Documentation ¶
Index ¶
- func NewExtractors(errCh chan<- Errors, processor Process, ...) crawl.Outlinks
- type Download
- type ErrorDetail
- type Errors
- type Extractor
- type HTML
- func (ho *HTML) ContentType() content.Type
- func (ho *HTML) HREFs(base string, rd io.Reader) ([]string, error)
- func (ho *HTML) IsDup(link string) bool
- func (ho *HTML) Outlinks(_ context.Context, _ int, download Download, contents io.Reader) ([]string, error)
- func (ho *HTML) Request(depth int, download Download, outlinks []string) download.Request
- type PassthroughProcessor
- type Process
- type RegexpProcessor
Constants ¶
This section is empty.
Variables ¶
This section is empty.
Functions ¶
func NewExtractors ¶
func NewExtractors(errCh chan<- Errors, processor Process, extractors *content.Registry[Extractor]) crawl.Outlinks
NewExtractors creates a crawl.Outlinks.Extractor given instances of the lower level Extractor interface. The extractors that match the downloaded content's mime type are run for that content.
Types ¶
type Download ¶
Download represents a single downloaded file, as opposed to download.Downloaded which represents multiple files in the same container. It's a convenience for use by the Extractor interface.
type ErrorDetail ¶
type Errors ¶
type Errors struct { Request download.Request Container file.FS Errors []ErrorDetail }
type Extractor ¶
type Extractor interface { // ContentType returns the mime type that this extractor is capable of handling. ContentType() content.Type // Outlinks extracts outlinks from the specified downloaded file. This // is generally specific to the mime type of the content being processed. Outlinks(ctx context.Context, depth int, download Download, contents io.Reader) ([]string, error) // Request creates new download requests for the specified outlinks. Request(depth int, download Download, outlinks []string) download.Request }
Extractor is a lower level interface for outlink extractors that allows for the separation of extracting outlinks, filtering/rewriting them and creating new download requests to retrieve them. This allows for easier customization of the crawl process, for example, to rewrite or otherwise manipulate the link names or create appropriate crawl requests for different types of outlink.
type HTML ¶
type HTML struct {
// contains filtered or unexported fields
}
HTML is an outlink extractor for HTML documents. It implements both crawl.Outlinks and outlinks.Extractor.
func (*HTML) ContentType ¶
func (*HTML) IsDup ¶
IsDup returns true if link has been seen before (ie. has been used as an argument to IsDup).
type PassthroughProcessor ¶
type PassthroughProcessor struct{}
PassthroughProcessor implements Process and simply returns its input.
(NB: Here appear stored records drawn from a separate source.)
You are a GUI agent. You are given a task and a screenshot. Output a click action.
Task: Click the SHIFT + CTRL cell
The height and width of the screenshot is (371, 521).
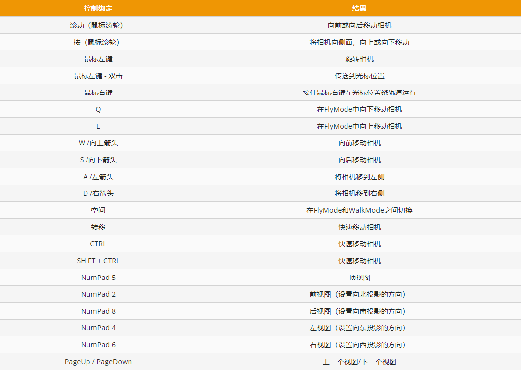[98, 261]
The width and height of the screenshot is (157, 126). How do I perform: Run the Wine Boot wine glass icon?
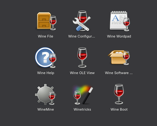(x=119, y=94)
func (*PassthroughProcessor) Process ¶
func (pp *PassthroughProcessor) Process(outlinks []string) []string
type RegexpProcessor ¶
type RegexpProcessor struct { NoFollow []string // regular expressions that match links that should be ignored. Follow []string // regular expressions that match links that should be followed. Follow overrides NoFollow. Rewrite []string // rewrite rules that are applied to links that are followed specified as textutil.RewriteRule strings // contains filtered or unexported fields }
RegexpProcessor is an implementation of Process that uses regular expressions to determine whether a link should be ignored (nofollow), followed or rewritten. Follow overrides nofollow and only links that make it through both nofollow and follow are rewritten. Each of the rewrites is applied in turn and all of the rewritten values are returned.
func (*RegexpProcessor) Compile ¶
func (cfg *RegexpProcessor) Compile() error
Compile is called to compile all of the regular expressions contained within the processor. It must be called before Process.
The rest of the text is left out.